Важнейшим следствием этих обстоятельств явилось широкое распространение с самых древних времен архаических приемов земледелия, становление не классического трехполья паровой системы земледелия, а некоей комбинации трехполья с периодическим забрасыванием пашни в перелог или залежь. Правда, наряду с этим наблюдается и многообразие и гибкость крестьянского опыта, его тонкий учет тех или иных местных специфических условий. В Нечерноземье важнейшим резервом крестьянского хозяйства были лесные, кратковременно используемые росчисти.
Описанная ситуация сказывалась на всем укладе жизни великорусского пахаря, охарактеризовать который в сжатом виде можно как «мобилизационно-кризисный режим выживаемости общества с минимальным объемом совокупного прибавочного продукта». Весь быт земледельца был пронизан стремлением к крайней экономии ресурсов и времени, что отчетливо отражает исследованный в книге характер жилища, одежды, пищи, психологии сельского жителя и т. д.
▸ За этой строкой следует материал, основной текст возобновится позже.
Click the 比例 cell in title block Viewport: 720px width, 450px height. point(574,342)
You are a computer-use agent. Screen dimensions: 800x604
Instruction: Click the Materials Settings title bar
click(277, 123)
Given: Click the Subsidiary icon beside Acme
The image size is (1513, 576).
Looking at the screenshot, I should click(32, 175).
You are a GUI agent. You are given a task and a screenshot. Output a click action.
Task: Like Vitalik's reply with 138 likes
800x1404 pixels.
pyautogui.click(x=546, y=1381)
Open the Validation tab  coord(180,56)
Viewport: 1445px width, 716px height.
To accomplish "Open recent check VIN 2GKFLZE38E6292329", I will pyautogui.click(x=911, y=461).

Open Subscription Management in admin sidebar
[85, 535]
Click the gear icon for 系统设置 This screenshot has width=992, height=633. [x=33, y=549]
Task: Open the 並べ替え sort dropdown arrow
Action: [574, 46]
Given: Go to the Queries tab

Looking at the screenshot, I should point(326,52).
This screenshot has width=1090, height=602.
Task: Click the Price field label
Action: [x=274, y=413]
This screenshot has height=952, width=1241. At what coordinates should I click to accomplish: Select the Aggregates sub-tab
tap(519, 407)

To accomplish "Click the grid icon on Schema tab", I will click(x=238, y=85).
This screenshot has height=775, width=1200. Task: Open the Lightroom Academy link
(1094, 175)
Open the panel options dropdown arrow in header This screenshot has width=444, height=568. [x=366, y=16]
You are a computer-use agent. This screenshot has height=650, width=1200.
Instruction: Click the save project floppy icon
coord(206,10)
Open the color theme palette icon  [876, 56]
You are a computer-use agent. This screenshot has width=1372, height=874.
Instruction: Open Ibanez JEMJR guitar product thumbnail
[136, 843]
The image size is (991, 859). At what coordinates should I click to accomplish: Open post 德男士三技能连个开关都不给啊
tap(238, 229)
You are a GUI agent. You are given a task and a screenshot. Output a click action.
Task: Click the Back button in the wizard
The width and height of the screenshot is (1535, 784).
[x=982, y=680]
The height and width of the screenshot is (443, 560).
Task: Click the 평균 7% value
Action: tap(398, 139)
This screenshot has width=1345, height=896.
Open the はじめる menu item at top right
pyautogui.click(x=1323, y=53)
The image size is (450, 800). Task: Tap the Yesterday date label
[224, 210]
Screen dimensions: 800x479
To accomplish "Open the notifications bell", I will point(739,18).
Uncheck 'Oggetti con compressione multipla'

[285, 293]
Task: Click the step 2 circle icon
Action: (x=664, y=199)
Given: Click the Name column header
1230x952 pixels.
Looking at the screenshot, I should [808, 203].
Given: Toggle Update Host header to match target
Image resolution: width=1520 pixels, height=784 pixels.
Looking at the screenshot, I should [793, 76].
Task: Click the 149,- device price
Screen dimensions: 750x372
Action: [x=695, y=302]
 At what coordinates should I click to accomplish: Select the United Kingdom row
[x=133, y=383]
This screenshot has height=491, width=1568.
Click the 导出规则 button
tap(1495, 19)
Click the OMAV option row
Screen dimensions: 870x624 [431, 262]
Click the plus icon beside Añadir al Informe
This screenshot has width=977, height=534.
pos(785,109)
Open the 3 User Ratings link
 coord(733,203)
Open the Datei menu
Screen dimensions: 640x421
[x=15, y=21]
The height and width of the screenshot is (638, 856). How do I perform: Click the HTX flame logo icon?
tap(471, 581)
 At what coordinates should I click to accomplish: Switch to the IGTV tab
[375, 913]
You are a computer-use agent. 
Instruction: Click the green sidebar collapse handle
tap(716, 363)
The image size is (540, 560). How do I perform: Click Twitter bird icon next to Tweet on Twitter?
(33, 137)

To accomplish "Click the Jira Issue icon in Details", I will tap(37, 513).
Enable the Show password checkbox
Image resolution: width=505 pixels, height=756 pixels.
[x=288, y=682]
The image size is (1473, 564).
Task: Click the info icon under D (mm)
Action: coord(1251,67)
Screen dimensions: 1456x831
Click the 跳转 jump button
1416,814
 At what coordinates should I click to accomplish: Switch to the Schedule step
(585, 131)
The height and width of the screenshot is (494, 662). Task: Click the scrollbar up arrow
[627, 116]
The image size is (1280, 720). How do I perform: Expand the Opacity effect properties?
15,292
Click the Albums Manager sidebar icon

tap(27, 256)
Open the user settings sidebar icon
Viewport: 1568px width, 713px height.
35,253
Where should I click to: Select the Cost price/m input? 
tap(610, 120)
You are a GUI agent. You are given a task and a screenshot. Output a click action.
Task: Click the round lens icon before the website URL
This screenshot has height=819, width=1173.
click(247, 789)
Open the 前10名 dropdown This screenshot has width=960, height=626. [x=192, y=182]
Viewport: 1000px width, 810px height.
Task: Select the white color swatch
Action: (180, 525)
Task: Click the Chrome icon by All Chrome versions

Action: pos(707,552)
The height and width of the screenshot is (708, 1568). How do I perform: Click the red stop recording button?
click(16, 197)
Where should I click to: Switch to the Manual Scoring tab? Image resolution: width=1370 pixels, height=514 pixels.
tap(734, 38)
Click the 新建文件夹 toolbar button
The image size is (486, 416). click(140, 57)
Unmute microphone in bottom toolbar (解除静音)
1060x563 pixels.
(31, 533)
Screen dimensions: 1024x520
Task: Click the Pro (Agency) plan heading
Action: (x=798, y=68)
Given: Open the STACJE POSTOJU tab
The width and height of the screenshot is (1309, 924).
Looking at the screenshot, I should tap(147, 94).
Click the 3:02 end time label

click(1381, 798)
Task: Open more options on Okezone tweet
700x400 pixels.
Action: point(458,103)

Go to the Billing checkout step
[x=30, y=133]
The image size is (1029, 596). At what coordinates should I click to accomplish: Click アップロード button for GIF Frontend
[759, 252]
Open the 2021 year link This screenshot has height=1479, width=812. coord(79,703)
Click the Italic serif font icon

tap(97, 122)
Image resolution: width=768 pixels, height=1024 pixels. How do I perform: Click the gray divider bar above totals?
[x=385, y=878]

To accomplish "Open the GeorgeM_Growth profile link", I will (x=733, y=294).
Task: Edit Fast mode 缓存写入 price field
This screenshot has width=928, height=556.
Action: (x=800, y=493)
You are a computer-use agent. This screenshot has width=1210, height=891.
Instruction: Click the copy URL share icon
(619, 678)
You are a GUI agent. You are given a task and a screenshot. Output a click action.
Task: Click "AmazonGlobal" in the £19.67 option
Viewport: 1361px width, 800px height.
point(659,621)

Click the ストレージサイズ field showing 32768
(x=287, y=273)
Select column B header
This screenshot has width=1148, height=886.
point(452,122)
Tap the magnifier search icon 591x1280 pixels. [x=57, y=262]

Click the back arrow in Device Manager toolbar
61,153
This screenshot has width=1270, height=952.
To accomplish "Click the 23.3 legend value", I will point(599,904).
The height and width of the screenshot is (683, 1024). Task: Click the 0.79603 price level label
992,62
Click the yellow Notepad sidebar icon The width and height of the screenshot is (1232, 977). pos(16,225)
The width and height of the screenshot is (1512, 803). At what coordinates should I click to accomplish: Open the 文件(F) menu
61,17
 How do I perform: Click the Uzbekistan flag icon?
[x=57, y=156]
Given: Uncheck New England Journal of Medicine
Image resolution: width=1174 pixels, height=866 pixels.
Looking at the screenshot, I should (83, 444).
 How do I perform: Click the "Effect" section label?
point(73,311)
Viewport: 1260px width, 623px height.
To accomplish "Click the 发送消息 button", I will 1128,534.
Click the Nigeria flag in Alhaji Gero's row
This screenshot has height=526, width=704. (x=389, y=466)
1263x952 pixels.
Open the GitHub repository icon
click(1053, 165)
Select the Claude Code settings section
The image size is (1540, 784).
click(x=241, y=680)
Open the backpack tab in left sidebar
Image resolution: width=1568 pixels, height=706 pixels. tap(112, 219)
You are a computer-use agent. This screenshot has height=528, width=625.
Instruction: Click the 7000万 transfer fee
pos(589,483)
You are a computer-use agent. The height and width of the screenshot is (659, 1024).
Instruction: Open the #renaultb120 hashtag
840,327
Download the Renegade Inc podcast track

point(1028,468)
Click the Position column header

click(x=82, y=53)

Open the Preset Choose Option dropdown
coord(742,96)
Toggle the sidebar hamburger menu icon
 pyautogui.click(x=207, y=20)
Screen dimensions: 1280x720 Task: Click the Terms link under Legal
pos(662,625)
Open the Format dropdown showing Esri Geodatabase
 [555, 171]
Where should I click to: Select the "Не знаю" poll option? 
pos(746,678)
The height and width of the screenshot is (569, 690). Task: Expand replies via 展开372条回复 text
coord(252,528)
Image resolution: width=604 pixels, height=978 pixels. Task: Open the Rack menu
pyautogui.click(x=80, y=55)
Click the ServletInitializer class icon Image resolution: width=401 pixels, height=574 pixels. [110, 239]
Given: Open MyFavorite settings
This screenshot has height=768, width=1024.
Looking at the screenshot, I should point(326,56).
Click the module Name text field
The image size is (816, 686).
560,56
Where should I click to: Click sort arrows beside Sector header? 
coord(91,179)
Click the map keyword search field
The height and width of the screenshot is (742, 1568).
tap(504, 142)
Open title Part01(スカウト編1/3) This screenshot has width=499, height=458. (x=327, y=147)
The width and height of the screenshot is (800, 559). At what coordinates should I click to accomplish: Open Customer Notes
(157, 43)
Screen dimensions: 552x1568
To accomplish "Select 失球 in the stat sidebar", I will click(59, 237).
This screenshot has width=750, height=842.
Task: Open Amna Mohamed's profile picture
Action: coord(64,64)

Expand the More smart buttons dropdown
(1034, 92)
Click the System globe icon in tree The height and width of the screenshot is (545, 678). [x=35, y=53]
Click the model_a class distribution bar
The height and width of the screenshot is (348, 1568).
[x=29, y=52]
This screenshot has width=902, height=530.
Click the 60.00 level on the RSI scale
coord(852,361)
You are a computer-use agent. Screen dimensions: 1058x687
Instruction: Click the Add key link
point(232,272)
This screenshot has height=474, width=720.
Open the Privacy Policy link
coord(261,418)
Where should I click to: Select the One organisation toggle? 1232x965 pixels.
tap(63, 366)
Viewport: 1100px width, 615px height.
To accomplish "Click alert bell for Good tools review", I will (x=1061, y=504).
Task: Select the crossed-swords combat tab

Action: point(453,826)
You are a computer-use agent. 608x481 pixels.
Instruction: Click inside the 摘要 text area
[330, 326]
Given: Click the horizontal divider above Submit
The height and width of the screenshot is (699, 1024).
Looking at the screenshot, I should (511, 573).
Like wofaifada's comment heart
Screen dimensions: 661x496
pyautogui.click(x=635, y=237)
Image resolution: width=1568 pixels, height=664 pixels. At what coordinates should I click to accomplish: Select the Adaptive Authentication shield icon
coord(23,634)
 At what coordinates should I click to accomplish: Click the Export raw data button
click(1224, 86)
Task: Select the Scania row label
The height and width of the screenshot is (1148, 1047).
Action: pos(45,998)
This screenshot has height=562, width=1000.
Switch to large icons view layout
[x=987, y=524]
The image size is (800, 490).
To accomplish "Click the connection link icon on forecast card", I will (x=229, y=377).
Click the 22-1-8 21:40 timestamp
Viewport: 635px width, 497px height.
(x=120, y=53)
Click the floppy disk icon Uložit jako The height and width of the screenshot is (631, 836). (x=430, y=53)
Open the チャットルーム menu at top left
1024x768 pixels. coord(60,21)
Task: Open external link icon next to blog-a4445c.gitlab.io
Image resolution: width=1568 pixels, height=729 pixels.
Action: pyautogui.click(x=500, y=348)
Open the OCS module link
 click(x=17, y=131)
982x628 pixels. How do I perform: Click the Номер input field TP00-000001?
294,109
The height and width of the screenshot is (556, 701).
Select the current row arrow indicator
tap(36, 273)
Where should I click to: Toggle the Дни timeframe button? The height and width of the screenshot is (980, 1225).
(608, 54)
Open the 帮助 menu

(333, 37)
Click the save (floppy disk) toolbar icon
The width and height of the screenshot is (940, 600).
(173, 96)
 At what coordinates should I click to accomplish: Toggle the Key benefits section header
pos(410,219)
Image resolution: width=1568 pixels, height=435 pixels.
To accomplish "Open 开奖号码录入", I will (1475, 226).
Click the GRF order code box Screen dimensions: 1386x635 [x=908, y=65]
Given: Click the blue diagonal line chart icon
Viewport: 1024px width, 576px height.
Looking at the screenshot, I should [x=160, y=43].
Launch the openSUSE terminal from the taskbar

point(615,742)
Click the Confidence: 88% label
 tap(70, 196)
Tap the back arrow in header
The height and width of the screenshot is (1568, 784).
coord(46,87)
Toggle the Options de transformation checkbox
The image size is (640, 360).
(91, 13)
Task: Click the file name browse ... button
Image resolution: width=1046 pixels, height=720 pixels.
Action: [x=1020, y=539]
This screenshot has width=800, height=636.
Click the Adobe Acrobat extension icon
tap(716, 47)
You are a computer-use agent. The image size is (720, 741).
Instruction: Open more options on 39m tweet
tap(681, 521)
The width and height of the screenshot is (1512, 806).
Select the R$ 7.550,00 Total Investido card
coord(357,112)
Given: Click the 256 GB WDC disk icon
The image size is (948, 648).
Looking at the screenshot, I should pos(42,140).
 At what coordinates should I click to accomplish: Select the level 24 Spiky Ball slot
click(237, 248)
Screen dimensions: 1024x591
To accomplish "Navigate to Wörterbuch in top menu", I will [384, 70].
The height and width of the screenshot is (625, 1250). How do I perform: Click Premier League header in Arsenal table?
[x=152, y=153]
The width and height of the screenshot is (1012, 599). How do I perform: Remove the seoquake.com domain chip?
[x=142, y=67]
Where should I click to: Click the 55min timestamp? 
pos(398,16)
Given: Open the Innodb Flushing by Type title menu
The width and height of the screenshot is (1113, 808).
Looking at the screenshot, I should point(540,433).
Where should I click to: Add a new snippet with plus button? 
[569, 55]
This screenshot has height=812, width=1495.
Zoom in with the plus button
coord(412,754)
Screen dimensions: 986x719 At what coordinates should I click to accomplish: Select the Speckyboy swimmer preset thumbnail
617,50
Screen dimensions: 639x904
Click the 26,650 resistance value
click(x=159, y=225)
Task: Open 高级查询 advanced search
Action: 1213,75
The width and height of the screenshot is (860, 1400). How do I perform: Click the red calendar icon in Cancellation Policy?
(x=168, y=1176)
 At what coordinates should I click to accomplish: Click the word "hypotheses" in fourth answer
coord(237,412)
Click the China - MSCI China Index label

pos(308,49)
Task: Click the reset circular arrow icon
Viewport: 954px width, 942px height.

Дефицит рабочего времени в цикле полевых работ вытеснил такой вид земледелия, как огородничество и садоводство, в русские города. Статус посадского человека, горожанина позволял здесь резко повысить интенсификацию земледельческого производства, что очень рано способствовало развитию торгового огородничества и садоводства, становлению хитроумных технологий выращивания теплолюбивых культур в суровых условиях исторического центра России.
Названные выше обстоятельства и прежде всего объективно складывающиеся весьма ограниченные возможности интенсификации труда вели к тому, что урожайность в целом по стране колебалась вокруг минимального уровня «сам-3», несмотря на отчаянные усилия великорусского пахаря добиться повышения этого уровня. Наиболее показательно, что чистый сбор на душу сельского населения в 40-х годах XIX в. был равен в среднем 23,2 пуда, а в 50-х годах – 21,2 пуда. И даже в самом конце XIX в. душевой сбор в расчете на все население страны, включая картофель, был равен лишь 21,5 пуда (при тогдашней норме 24 пуда на человека).
Внешний и внутренний рынки зерна создавались лишь за счет «внутренних резервов» крестьянского двора, то есть жесткого ограничения потребностей людей. При этом в XVIII в. себестоимость продукции полеводства была примерно вдвое выше ее рыночной цены при идеально высоком уровне урожайности. А при реально низких урожаях себестоимость могла быть втрое и даже впятеро выше рыночной цены. И не случайно, что в таких условиях прирост населения страны в решающей своей части поглощался сферой земледельческого производства. Будучи сугубо экстенсивным, оно распространялось на всё новые и новые территории. Именно этот фактор лежал в основе многовекового движения русского населения на юг и юго-восток Европейской России, где были более плодородные земли, хотя и постоянно подвергавшиеся нашествию засухи.